• TASK 1
Repeat the part of the piece on web and app design starting at "Don’t make me" and ending at "Compete on usability.".
• TASK 2
Write what follows the last sentence of the piece on web and app design.

• PAGE TEXT

Considering the amount of time we spend across the web and apps, even the slightest improvements to its design and user experience can make a huge difference. Seconds saved quickly accumulate to minutes and hours.

Simple additions like tying an alarm to the phones airplane or do not disturb mode, or muting app notifications, removes a repetitive action from the flow and eliminates the annoyance of forgetting to turn it off. Compete on convenience.

Don’t make me think

Good design is obvious, it helps you focus on the things that matter. It should be centred around you, and help you make good choices.

Far too often unnecessary complications stop you in your tracks. Like a date picker when all you really want to say is “tomorrow” or “before my next appointment”. Compete on usability.

• DATASET RECORDS
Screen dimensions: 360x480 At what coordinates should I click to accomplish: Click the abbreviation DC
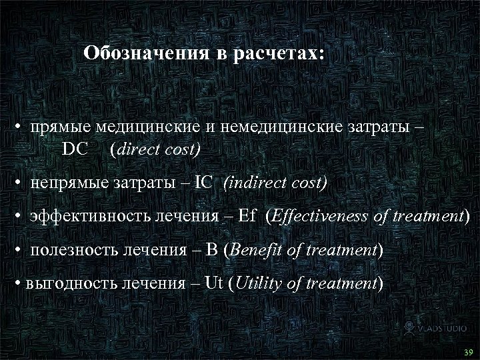click(x=75, y=149)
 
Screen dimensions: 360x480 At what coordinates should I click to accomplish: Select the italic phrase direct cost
click(x=157, y=149)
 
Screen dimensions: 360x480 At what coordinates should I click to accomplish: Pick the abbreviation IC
click(x=204, y=183)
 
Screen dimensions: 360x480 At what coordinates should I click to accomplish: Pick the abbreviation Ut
click(x=215, y=283)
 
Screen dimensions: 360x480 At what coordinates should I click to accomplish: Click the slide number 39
click(x=468, y=352)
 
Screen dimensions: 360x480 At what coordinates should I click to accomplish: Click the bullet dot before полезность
click(x=22, y=251)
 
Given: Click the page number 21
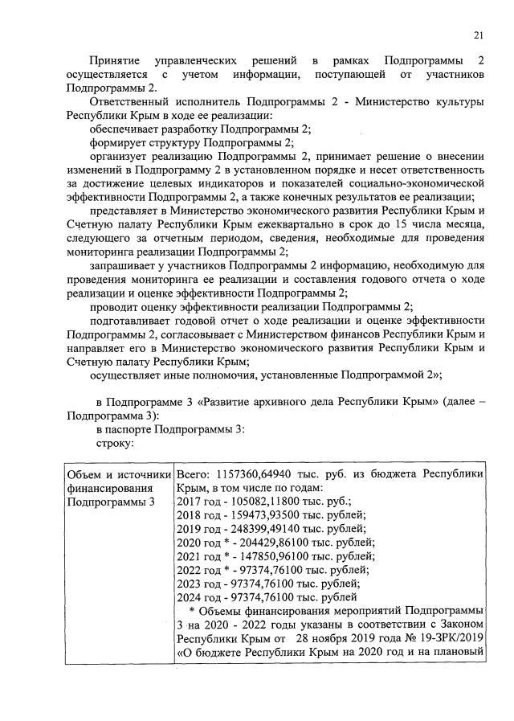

• RESULT 1
Don’t make me think

Good design is obvious, it helps you focus on the things that matter. It should be centred around you, and help you make good choices.

Far too often unnecessary complications stop you in your tracks. Like a date picker when all you really want to say is “tomorrow” or “before my next appointment”. Compete on usability.

• RESULT 2
Usability means making sure something works well, and that a person of average ability or experience can use it for its intended purpose without getting hopelessly frustrated. — Steve Krug

An interesting example of this turns the tables in a delightfully human centric way, albeit a small compromise:

Don’t disrupt me

Technology doesn’t care if it’s Sunday evening or Monday morning, but you might. Compete on experience.

Empathetic design shapes a product or service around the person using it, rather than the other way around.

Empathic design is a user-centered design approach that pays attention to the user’s feelings toward a product.

Considerate design is the result of truly understanding the people using your product or service and their goals, shaping their experience with empathy.